_Task objective_: Output only the lines of the entries that follow, starting at the one with "Image resolution: width=1280, height=839." and running down to the one with "Akteneinsichtsrecht (218, 503)", both included and unchanged.

_Data extracts_:
== Segment start ==
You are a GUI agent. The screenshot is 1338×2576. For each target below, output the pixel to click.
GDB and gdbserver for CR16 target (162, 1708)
== Segment end ==
== Segment start ==
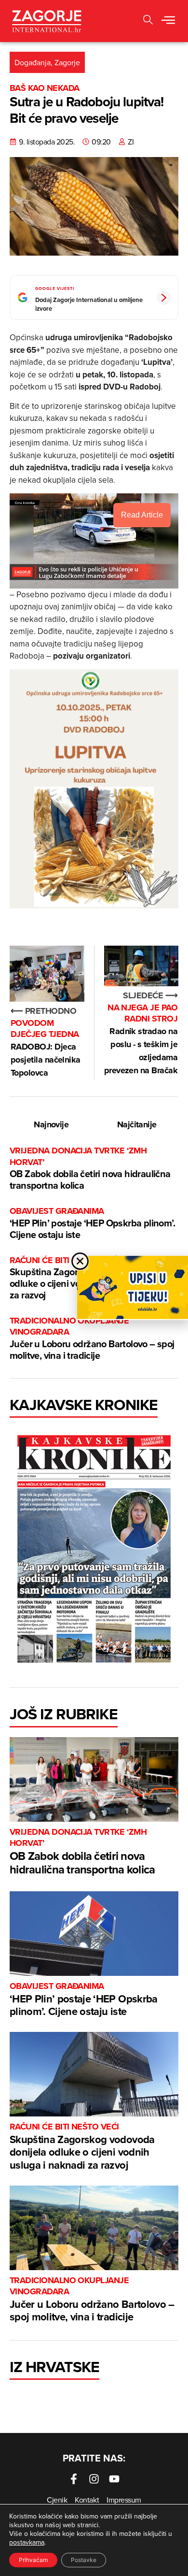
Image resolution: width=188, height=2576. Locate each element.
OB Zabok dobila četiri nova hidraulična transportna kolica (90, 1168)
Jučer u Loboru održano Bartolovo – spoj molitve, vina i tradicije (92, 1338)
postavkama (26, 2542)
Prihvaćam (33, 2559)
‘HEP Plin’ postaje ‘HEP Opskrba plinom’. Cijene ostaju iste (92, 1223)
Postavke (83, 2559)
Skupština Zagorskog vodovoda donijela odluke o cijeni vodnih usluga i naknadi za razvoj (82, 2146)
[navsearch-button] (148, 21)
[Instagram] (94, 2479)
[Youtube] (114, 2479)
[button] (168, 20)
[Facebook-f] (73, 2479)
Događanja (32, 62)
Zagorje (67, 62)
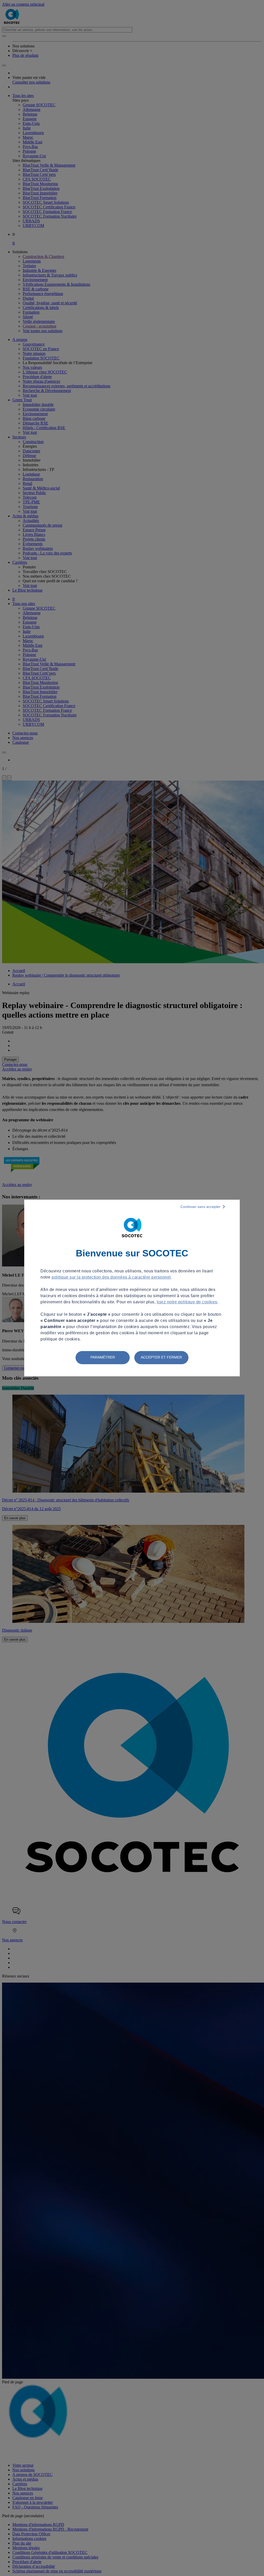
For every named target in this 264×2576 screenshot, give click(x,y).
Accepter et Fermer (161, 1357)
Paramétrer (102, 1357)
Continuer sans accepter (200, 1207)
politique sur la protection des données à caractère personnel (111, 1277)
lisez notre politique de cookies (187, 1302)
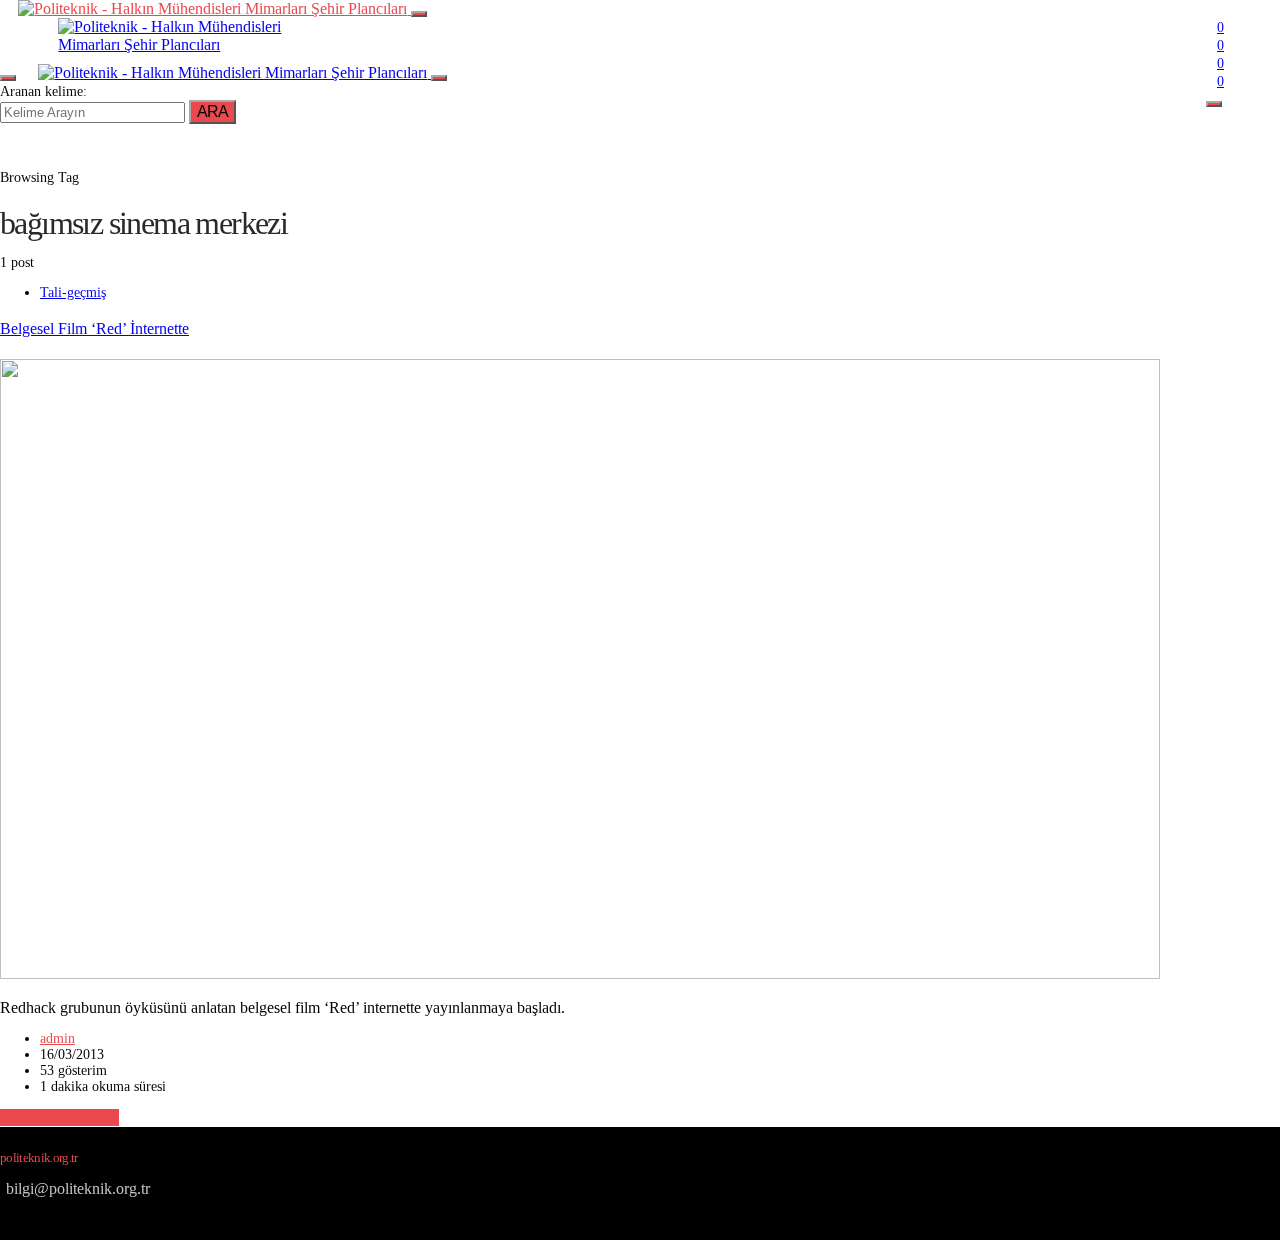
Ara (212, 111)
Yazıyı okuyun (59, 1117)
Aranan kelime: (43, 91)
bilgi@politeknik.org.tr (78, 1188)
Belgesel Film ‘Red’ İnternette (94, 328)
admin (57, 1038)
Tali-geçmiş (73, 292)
== Segment end ==
== Segment start ==
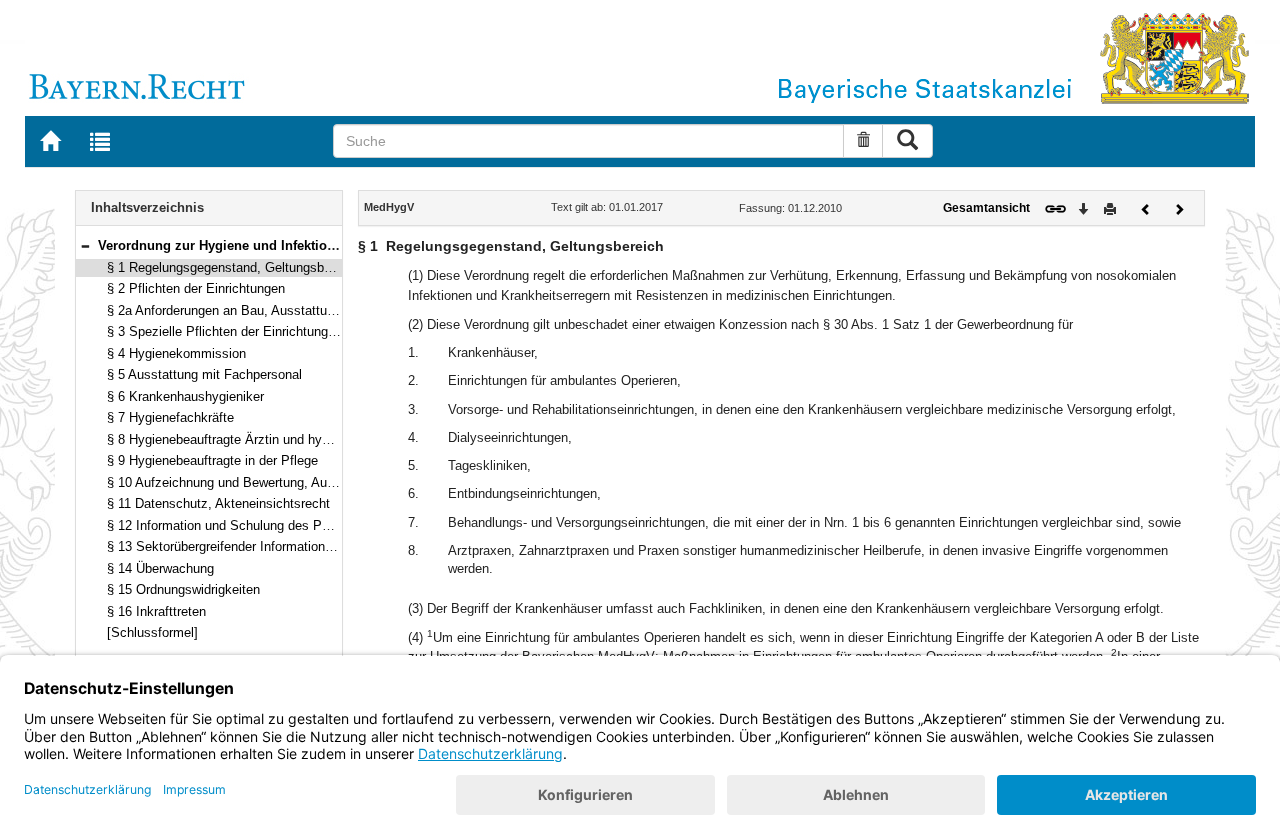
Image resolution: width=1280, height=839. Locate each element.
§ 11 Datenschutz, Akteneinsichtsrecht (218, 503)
== Segment end ==
_Exercise result_:
Image resolution: width=1280, height=839. Locate each element.
§ 11 Datenschutz, Akteneinsichtsrecht (218, 503)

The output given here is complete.